Excerpted passage –
——————
On Movie Reviews with Sitstill and Eburt (gee, I bet you’ll never guess who those two are a spoof of), the two critics decided to air the deleted scenes from Toy Story 2. The first clip shows Woody and Buzz in bed, under the covers and in one another’s arms as Woody takes a long drag on a cigarette and lets out a smarmy, “Yee-haa.” Sitstill then refused to show the rest of the clips claiming they contain “Forbidden boobies and bloody naughty bits.” This is another example (like “bathroom delectables”) of where ad-libbing produces some great phrases. The movie, while roughly scripted, provided each person with an outline as to where he needed to go with the puppet in each scene. After that, it was all up to you as to what they said. The spontaneity usually lends to hilarity. Other shows that were introduced and subsequently shut down by the villains were: the “Dino Bible Hour” (where the dangers of angering a swarming hive of Maccabees was discussed), “Jacques Escargot’s Semi-Deadly Undersea Misadventures” (where Effeminate Piranha and Ventriloquist Eel were introduced as supplemental villains), and “Father Gray’s Quiet, Little, Fun-filled Exorcism Hour” (which speaks for itself).
——————
Records provided –
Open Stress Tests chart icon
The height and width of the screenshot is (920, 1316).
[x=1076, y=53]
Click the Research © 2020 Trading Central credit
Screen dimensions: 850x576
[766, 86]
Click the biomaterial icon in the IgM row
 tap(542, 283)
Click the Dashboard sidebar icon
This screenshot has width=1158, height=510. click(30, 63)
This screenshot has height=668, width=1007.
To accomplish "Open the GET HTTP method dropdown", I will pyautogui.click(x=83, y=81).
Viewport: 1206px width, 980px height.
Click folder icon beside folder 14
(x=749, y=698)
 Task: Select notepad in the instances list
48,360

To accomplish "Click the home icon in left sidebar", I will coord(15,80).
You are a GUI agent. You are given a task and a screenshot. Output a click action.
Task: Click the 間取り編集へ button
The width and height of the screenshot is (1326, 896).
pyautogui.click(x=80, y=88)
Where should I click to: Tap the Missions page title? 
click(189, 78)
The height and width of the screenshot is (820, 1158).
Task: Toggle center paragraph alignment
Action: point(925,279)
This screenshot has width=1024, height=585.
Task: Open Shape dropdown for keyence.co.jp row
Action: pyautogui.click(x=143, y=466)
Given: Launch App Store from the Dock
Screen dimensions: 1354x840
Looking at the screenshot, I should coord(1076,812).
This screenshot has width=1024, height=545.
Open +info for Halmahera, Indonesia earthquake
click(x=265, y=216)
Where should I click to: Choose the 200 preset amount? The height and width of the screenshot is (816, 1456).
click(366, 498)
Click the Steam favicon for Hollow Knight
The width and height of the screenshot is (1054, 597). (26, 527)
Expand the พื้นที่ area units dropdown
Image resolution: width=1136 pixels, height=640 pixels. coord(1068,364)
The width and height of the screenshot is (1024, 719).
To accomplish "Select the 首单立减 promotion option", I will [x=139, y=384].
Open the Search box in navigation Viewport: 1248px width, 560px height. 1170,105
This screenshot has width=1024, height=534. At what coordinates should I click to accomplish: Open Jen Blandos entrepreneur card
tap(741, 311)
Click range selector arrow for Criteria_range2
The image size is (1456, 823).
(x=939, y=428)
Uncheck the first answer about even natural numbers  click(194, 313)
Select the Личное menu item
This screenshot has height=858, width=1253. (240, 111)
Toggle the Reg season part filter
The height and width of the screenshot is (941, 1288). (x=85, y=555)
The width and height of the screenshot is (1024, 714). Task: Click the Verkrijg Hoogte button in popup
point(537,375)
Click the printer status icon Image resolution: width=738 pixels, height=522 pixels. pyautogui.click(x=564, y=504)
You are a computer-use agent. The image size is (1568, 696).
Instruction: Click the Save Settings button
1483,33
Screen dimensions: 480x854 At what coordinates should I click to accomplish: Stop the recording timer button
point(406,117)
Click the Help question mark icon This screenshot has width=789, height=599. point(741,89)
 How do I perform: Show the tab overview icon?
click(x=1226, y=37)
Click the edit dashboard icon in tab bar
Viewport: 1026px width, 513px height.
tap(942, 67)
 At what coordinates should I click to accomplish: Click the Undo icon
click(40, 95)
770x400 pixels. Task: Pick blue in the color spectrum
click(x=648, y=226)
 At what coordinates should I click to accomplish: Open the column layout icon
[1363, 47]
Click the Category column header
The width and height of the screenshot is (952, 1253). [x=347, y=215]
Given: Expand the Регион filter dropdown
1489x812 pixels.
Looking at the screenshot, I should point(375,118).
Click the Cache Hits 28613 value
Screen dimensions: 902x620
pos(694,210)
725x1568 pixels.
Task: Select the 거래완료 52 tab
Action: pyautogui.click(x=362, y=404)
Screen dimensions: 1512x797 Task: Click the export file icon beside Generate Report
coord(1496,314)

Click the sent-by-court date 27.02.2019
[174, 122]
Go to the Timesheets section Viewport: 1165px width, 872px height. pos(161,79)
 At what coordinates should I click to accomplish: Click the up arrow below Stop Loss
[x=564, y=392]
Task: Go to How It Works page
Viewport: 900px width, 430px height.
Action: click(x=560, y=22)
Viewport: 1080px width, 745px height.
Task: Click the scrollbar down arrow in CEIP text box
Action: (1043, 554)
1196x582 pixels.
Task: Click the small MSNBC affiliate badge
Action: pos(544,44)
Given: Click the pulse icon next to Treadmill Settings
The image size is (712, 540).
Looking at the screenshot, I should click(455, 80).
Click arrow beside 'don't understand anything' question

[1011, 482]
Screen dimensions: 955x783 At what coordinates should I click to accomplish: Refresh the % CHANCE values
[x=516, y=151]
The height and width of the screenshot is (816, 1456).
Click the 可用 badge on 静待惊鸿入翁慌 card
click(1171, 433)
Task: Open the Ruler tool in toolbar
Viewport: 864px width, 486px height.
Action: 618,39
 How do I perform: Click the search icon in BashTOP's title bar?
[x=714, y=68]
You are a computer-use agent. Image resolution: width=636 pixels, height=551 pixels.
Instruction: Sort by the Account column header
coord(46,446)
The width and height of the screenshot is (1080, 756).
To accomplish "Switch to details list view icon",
——————
What you will do –
(1) Translate this sentence from the spoof-show passage into Spanish: "The spontaneity usually lends to hilarity."
(2) Answer these questions using the spoof-show passage.
(a) Which film's deleted scenes did the two critics decide to air?
(b) Which two supplemental villains were introduced on "Jacques Escargot's Semi-Deadly Undersea Misadventures"?
(c) What did the rough script provide each person with?
(3) Carry on writing the spoof-show passage from the point where it stops.

Task-by-task outputs –
(1) La espontaneidad suele dar lugar a la hilaridad.

(2)
(a) Toy Story 2.
(b) Effeminate Piranha and Ventriloquist Eel.
(c) An outline of where he needed to go with the puppet in each scene.

(3)
 Woody enjoys a post-coital cigarette with Buzz during Toy Story's deleted scenes.

Ventriloquist Eel kills Jacques Escargot and jokes with his dummy Eeley.

Father Gray performs one of many exorcisms on his prize-packed show.

In the end, there were over forty casualties, five rapes, a demonic possession and an unnatural birth before the villains were recaptured. They were lured into their old prison cells when Nameless Random Tech (who happened to survive being strangled and flushed down the toilet by Pee-wee) has the foresight to refill their empty food bowls. Simple yet effective.

 This movie is definitely one that I’d love to go back and reedit. I would like to add more professional intros to each of the shows, as well as redo the credits. That and chop out a little bit from sections where things get especially silly and tedious. One scene would be the public access station of Puppet Studios, where a local group of actors is reenacting “Poopsie Doopsie’s Day Out.” That title was often referred to in many of our previous films, but never seen (as the infamous “noodle incident” that forever remained a mystery in the strip “Calvin and Hobbes”). When we did it, I had lost the lyrics I wrote for the song, so I made it up as I went, the whole thing gets excessively incoherent and the result is sheer bedlam.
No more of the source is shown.